Kadın işçide kayıtdışı çalıştırmada da oranlar yüksek. Kayıtdışı ve güvencesiz çalıştırma, istihdam edilen kadın işçilerin neredeyse yarıya yakınını oluşturuyor. Krizin etkilerinin giderek daha fazla hissedilmesiyle birlikte kadın istihdamında yaşanan düşüş OECD raporlarına da yansıdı. Krizin faturası önce işçiye kesiliyor ancak görünen o ki kadın işçiye biraz daha fazla kesiliyor.
Kadın işçi çalışma hayatında da daha fazla istismar ediliyor. Oysa İş Yasası’nda kadına ilişkin yapılacak düzenlemelerle biraz da olsa bunun önüne geçilebilir.

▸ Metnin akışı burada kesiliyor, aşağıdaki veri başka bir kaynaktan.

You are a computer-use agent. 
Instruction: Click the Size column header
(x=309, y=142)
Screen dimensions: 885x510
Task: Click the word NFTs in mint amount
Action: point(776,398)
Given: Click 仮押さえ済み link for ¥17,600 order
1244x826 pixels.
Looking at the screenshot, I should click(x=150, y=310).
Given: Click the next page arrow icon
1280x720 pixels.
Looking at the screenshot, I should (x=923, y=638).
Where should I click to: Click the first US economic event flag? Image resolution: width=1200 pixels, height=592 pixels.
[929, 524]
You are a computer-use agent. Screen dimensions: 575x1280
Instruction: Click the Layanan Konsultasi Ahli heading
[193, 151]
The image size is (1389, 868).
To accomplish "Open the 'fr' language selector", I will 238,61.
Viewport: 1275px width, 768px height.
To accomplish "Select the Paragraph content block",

Pozitif ayrımcılık sadece bir propaganda unsuru olmaktan çıkartılıp hayata geçirilmesi gereken bir ihtiyaçtır. İşin dışında evde de işçi olan kadının, anne olma sorumluluğu da gözetilerek toplumsal değeri yasalarda karşılık bulmalıdır.
ERKEK EGEMEN ANLAYIŞLA OLMAZ
Kadınlarla, özellikle de işçi kadınlarla ilgili sorunların çözümü öncelikle devlete aittir, hükümetler birincil sorumludur ancak sendikalar da kadın işçiyi örgütleme konusunda yeni ve gerçekçi çözümler üretmek zorundadır. Erkek egemen anlayış hayatın gerçeğiyle örtüşmediği gibi, sendikalar da erkeklere ait kurumlar değildir. Sendikalara haspel kader gelen kadın yöneticiler maalesef ki kadın olduklarını unutuyor, erkek dili ve anlayışını kısa sürede benimseyerek mevcut yapıya uyum sağlıyor. Oysa kadın için değişim yine kadından başlamalı. Hayatı üreten kadınsa değiştiren de kadın olacaktır. İnsana yaraşır yaşam, hayatın içinde daha fazla üretmekle mümkün. Öyleyse daha fazla kadının çalışma hayatına girmesi gerek.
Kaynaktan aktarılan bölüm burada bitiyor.